Hoy os presentamos a un personaje que acaba de enterrar a un ser querido. Es el chico aquel de vaqueros rotos y camiseta demasiado grande que a pesar de su imagen viene de despedir al fallecido. Acaba de enterrar al “Yayo”, a su abuelo o su bisabuelo, no sabemos bien el árbol genealógico, pero en cualquier caso al hombre que vivió una guerra, una posguerra, un boom social, otro económico y una crisis -entre otras cosas- aunque de esta última no se enteró
tanto.
El chaval conoce bien sus historias: ha vivido las batallitas (casi siempre iguales y repetidas, pero no importa), la picaresca, la mala fe, la solidaridad de una época que ya quedó obsoleta pero que le ha aportado tantas bases durante su crecimiento que el mundo de hoy en día le cuesta comprenderlo a la manera de los de su generación. Por eso no sólo se ha muerto el Yayo, también el mundo que le servía de base firme, su “suelo” particular. Quiere parecer impersonal porque sabe por otros compañeros que esa muerte no debía afectarle. Tampoco entiende muy bien el duelo: ahora está, ahora no está. Pero es consciente de que algo dentro de él no se siente bien, no puede asumir la pérdida.
Los compañeros y amigos que han aprovechado la tarde para salir un rato en pandilla se cruzan por la otra acera y le llaman para que se una a ellos, pero no quiere. Lo que le apetece es irse a casa, sentarse en el sofá donde simulaba escuchar mientras leía y ahora se da cuenta de que realmente lo que hacía era simular leer mientras escuchaba.
Que las cortinas vuelvan a tener su historia de cómo había que conseguir la tela y sobre todo la comida con el estraperlo. Que el radiador vuelva a contar la historia de su antecesor el brasero que caldeaba los pies bajo las faldas de la mesa camilla pero que también se convertía en una excusa para poder estar todos juntos y enterarse de la vida de todos.
No quiere aferrarse al recuerdo del Yayo y menos aún el de los últimos años cuando el mundo iba tan deprisa para él que prefirió vivir en su mente, en sus batallitas, en aquel mundo al que se enganchaba simplemente porque lo controlaba, lo entendía y se guiaba por los límites que él conocía.
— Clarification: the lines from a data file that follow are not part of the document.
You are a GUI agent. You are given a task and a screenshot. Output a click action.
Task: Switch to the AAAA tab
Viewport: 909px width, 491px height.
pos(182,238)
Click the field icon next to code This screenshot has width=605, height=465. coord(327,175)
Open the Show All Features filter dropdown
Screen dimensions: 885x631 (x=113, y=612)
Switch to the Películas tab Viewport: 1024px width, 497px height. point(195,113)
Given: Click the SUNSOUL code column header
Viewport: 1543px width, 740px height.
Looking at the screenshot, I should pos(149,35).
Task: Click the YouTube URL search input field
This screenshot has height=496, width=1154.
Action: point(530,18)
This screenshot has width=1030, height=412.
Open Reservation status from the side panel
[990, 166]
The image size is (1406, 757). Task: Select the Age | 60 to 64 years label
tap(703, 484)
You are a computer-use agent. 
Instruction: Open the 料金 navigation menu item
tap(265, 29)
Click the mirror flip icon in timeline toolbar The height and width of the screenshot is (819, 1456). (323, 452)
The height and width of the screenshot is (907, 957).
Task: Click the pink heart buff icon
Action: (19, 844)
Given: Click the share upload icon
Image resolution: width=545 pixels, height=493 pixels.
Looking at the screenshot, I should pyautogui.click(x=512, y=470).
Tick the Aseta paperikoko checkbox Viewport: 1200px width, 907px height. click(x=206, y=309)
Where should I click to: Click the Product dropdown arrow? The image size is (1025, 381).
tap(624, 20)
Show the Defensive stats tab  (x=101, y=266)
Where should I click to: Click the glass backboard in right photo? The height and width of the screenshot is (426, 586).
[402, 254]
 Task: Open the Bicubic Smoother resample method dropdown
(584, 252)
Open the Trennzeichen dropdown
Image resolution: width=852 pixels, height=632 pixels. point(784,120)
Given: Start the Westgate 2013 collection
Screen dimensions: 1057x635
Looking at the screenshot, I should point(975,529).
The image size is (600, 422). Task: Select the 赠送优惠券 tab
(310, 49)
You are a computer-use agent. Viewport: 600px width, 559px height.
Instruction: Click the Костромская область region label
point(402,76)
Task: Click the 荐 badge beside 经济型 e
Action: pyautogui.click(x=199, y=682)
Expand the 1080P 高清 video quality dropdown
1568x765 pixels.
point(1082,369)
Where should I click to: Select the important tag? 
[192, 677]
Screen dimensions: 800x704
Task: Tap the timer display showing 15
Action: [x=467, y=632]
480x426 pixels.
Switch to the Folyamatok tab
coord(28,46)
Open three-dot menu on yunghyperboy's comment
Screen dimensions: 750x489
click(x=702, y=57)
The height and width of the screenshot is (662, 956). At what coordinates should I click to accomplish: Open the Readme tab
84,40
Ha pasado de largo haciendo un gesto que venía a decir “ ya os llamo yo”; pero en el fondo siente que estos momentos son para él.
Por eso va a caminar, como hacía el abuelo –que no había forma de tenerlo quieto en casa sin su paseo, así nevase o cayesen chuzos de punta- cuando aún regía. Se hacía su ronda: campo-taberna-parque y como sin querer lo vemos hacer el mismo recorrido que a menudo había hecho con él para “para que no se perdiese” y “por si pasaba algo”. Y cada vez reconoce menos caras. Se cruza por el camino con gente variopinta y sin embargo…ya nada es lo que era.
Por eso, sin acabar la ronda, da media vuelta, vuelve a casa…y allí tampoco es nada igual: falta algo. La gran mayoría podemos comprender al muchacho porque hemos vivido situaciones similares: ambos, abuelo y nieto se han encajado en mundos que pertenecen al pasado y por eso el abuelo no pudo con su presente y huyó de él a su manera pero el muchacho aún es joven y debemos poner sus fuerzas al servicio del avance. Este tipo de problema lo llamamos en flores de Bach Madreselva. Madreselva te ayudará a abrir las ventanas en lugar de enfermar, agradeciendo al pasado el haberte llevado hasta allí y no haberte encadenado a él, asumiendo que ahora hay nuevas opciones que en algún momento también se convertirán en cimientos pero que por ahora son aventura. Y por fín comprende que ha empezado una nueva etapa.
Por eso coge el móvil y hace esa llamada pendiente. – Chicos, acaba de morir mi Yayo y me gustaría contaros unas cuantas historias mientras nos tomamos unas cocacolas en su honor antes de ir a jugar con la consola.